Discrete choice model an I need help to understand how to crunch my data

Hello,
I am trying to infer about the preference of N=100 individuals to choose k=2 products out of a basket of n=7 (I have a data set of 200 rows).
So I have:

C_{n,k} = \binom{7}{2} = \frac{7!}{2!(7-2)!} = 21

possible couples of products.

Now, I have a strong suspicion that the individuals have preferences, so I would like to infer - using my dataset- the probability \theta_i (i=1\ldots n) of each product to be chosen, and

\sum_{i=1}^{n} \theta_i = 1

I am interested in just \theta, not about the “first” and “second” choices.

If k=1, I would go with a multinomial model, but with k>1 I can’t figure out a way to make an inference about \theta.

I tag @James_Savage because I found his blog about discrete choice models, but any help is appreciated to help me to head in the right direction.
Thanks in advance!

One solution is to treat each of the 21 pairs as a different outcome in a multinomial model with one trial. With unlimited data, you could then sum the estimated probabilities of all the pairs containing element i to get the probability that somebody chooses i. However, with 100 rows in the data, you might not be able to sufficiently constrain the multinomial probabilities for 21 outcomes. To ameliorate this, you might consider some additional assumptions (e.g. that the probability of choosing any element is independent of the other element chosen) that would allow you to construct the probabilities of each of the 21 outcomes from the underlying probabilities-of-choice of each of the seven items. Thus, your model has six free parameters that define probabilities \theta on a seven-dimensional simplex (or if you prefer, \frac{\theta}{2} lives on the simplex).
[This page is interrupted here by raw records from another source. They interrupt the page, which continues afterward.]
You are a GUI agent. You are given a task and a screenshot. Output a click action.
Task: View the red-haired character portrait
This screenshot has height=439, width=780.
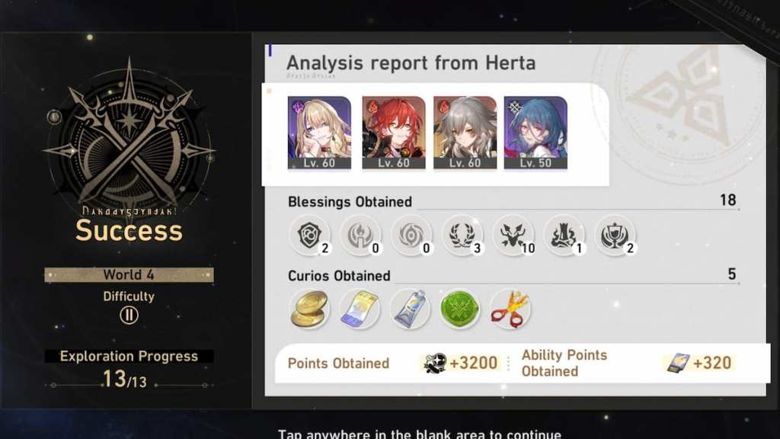click(394, 133)
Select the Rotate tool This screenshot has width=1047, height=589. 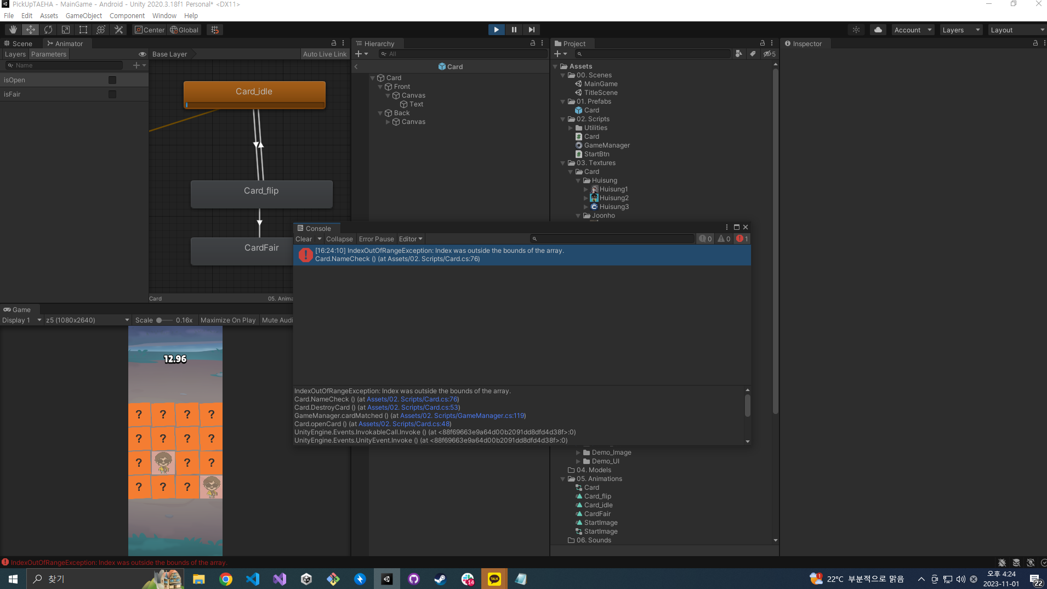pyautogui.click(x=48, y=30)
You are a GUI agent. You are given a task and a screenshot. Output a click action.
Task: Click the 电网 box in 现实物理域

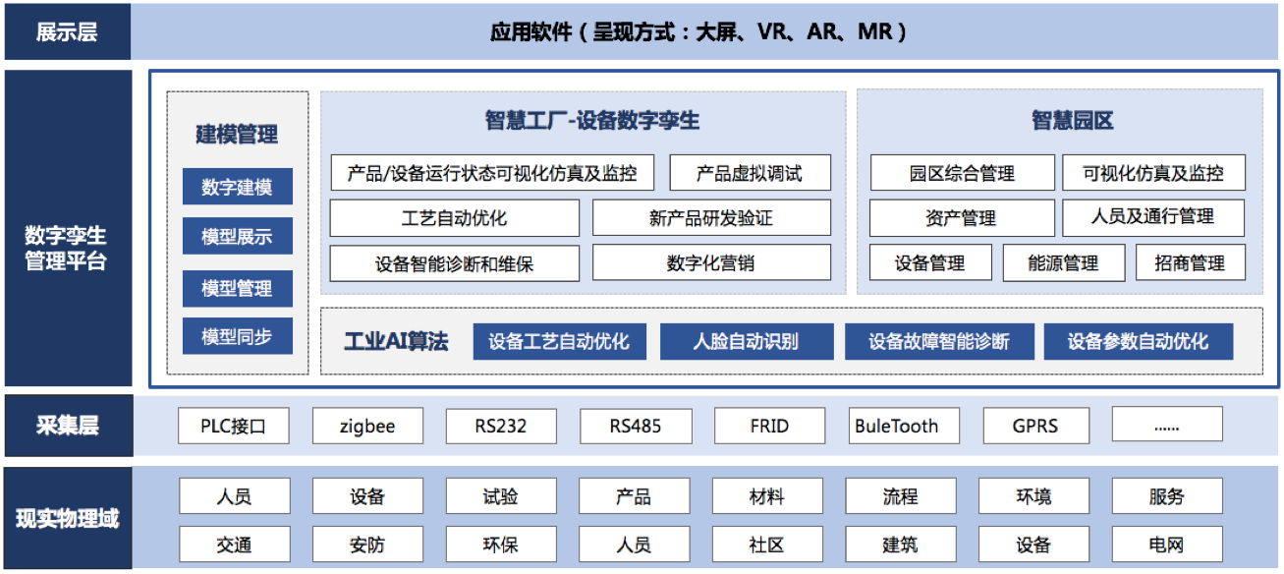1167,545
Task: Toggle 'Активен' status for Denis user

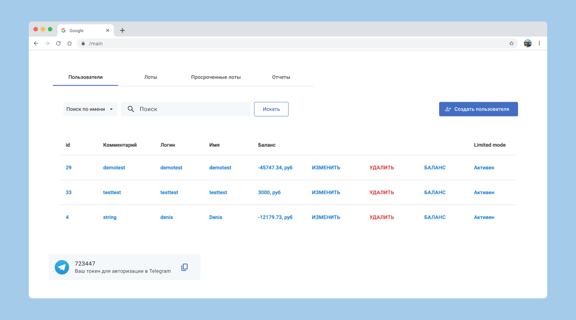Action: [x=484, y=217]
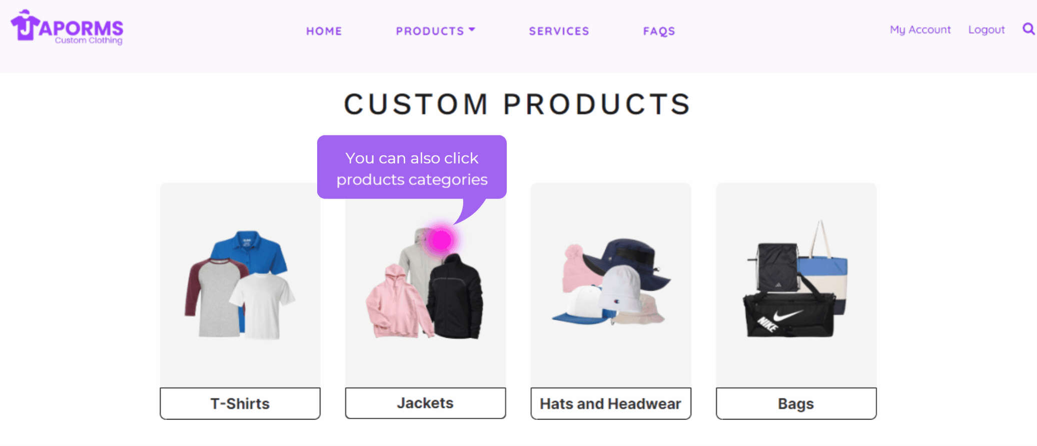This screenshot has width=1037, height=446.
Task: Open the Services menu item
Action: click(x=559, y=31)
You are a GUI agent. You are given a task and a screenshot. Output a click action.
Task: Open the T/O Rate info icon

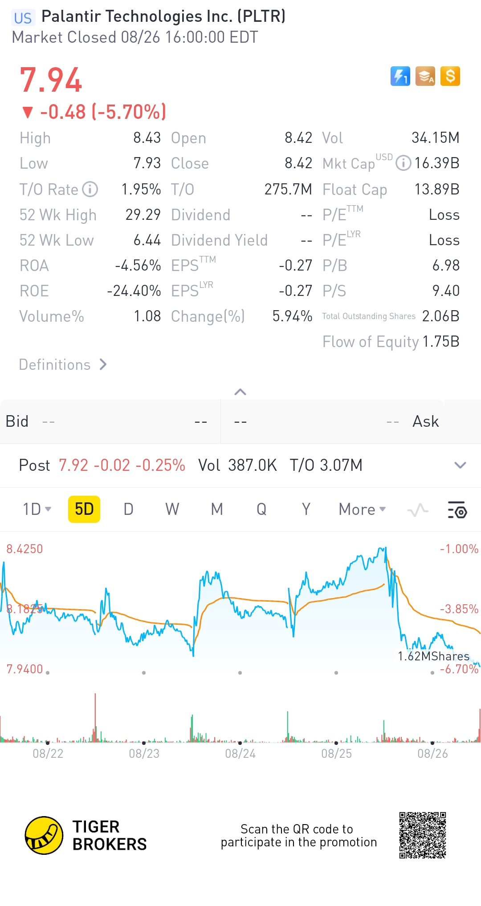tap(90, 189)
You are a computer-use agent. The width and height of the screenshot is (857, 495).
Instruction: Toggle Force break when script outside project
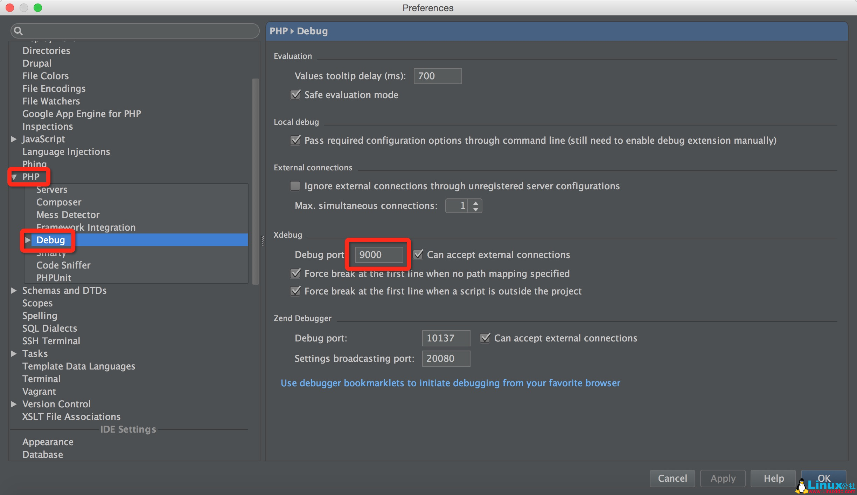coord(295,291)

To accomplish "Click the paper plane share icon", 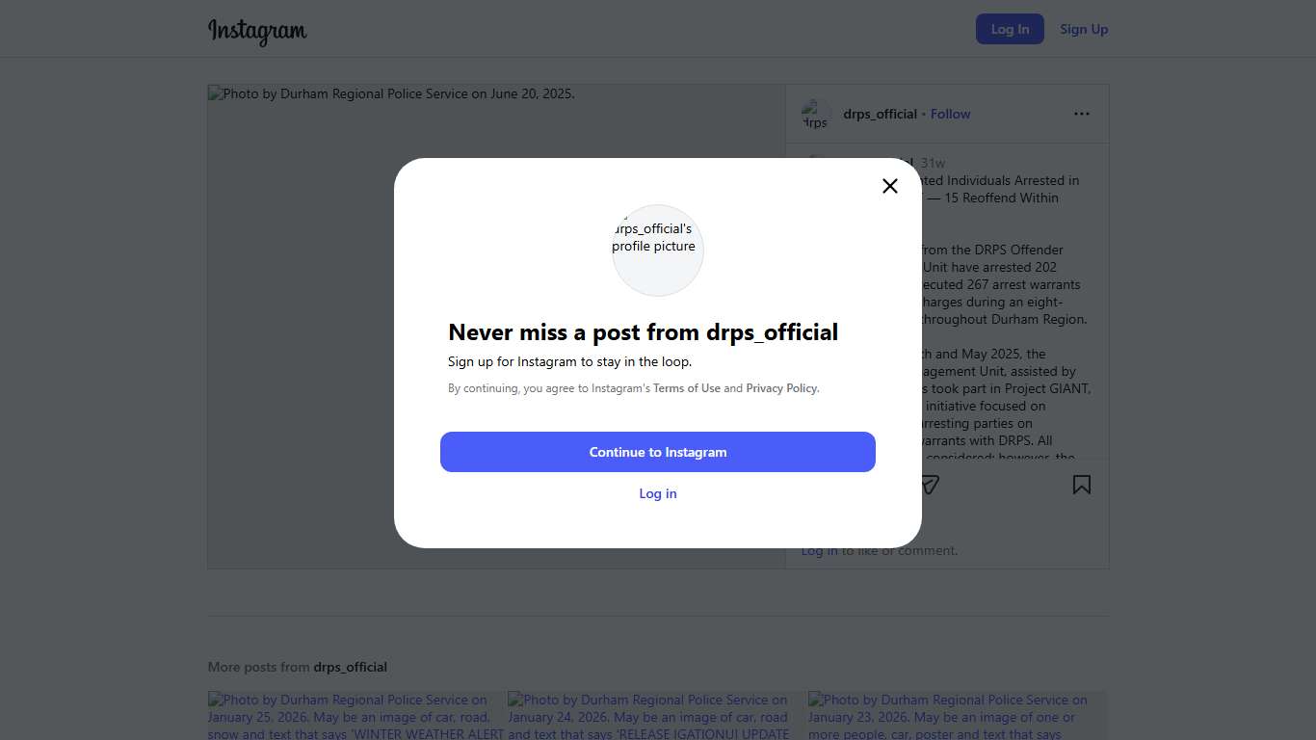I will 929,485.
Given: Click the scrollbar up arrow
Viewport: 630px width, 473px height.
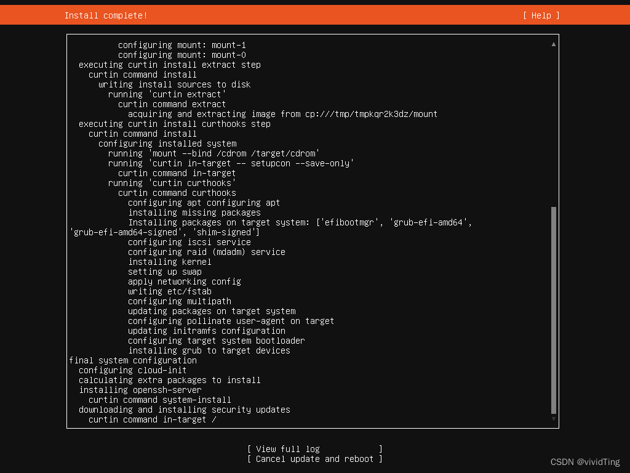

These transform to the 20 (non-independent) parameters of the multinomial distribution for the outcome.

FWIW, it wouldn’t shock me if this turns out to be equivalent to a simpler model–perhaps somebody else will chime in–but even so it’s a neat way to think about what’s going on, and it is general in the sense that there might be multiple sets of assumptions that allow you to specify the multinomial probabilities using the underlying single-choice probabilities.

tanks @jsocolar I drop here some code for me to reproduce some synthetic data to further develop my analyses. I will share any advances in the next posts.

set.seed(123)

N = 100
K = 7

theta = runif(n = K, min = 0, max = 1)
theta = theta/sum(theta)

products = 1:K

data = data.frame()
for (n in 1:N) {
    s = sample(x = products, size = 2, replace = FALSE, prob = theta)
    data = rbind(data, data.frame(PRODUCT = s, REP = n))
}

maybe this is not the best organization of the dataset, but it resembles the dataset I must crunch.

head(data)

   PRODUCT REP
1       2   1
2       4   1
3       4   2
4       3   2
5       4   3
6       5   3

now I’ll try to figure out how to code in stan your advice!

Soooo… I took a few steps in the direction indicated by @jsocolar: the code is same as above: I just added some lines to calculate the combinations and to build the input dataframe

combinations = combn(x = 7, m = 2)
data_combinations = matrix(data = 0L, nrow = N, ncol = ncol(combinations))
for (n in 1:N) {
  chosen = sample(x = products, size = 2, replace = FALSE, prob = theta)  
  data_combinations[n, which(apply(combinations, 2, function(x) {identical(x, chosen) || identical(x, rev(chosen))}))] = 1L
}

data_combination is a matrix with N=100 rows and 21 cols. It’s very sparse and every row has just one element equal to one corresponding to the combination of the two products. This dataset suits the advice from @jsocolar for a multinomial model with one trial:

data {
    int N; // number of observations
    int K; // simplex dimension
    int<lower = 0, upper = K> Y[N,K]; //observations
}

parameters {
    real<lower = 0> alpha;
    simplex[K] theta;
}

model {
    target += std_normal_lpdf(alpha);
    target += dirichlet_lpdf(theta | rep_vector(alpha, K));
    for (n in 1:N) {
        target += multinomial_lpmf(Y[n, ] | theta);
    }
}

This model calculates the \theta on the 21-dimensional simplex. Now I would like to “shrink” to the 7d simplex.

One way, is to consider that the choice of product A and B is independent so that \theta(A \cap B) = \theta(A) \theta(B)

but how to code this in the stan model in terms of target += log(prior*likelihood)?

After many unsuccessful attempts, I realized that the approach I had in mind is wrong.
This is not a Discrete Choice Model, but an Urn Model and so the Wallenius’ Noncentral Hypergeometric Distribution is needed.
AFAIK, this distribution is not implemented in stan.
I mark this topic as “solved” but, in fact, it is not.
Thanks, @jsocolar for your help so far!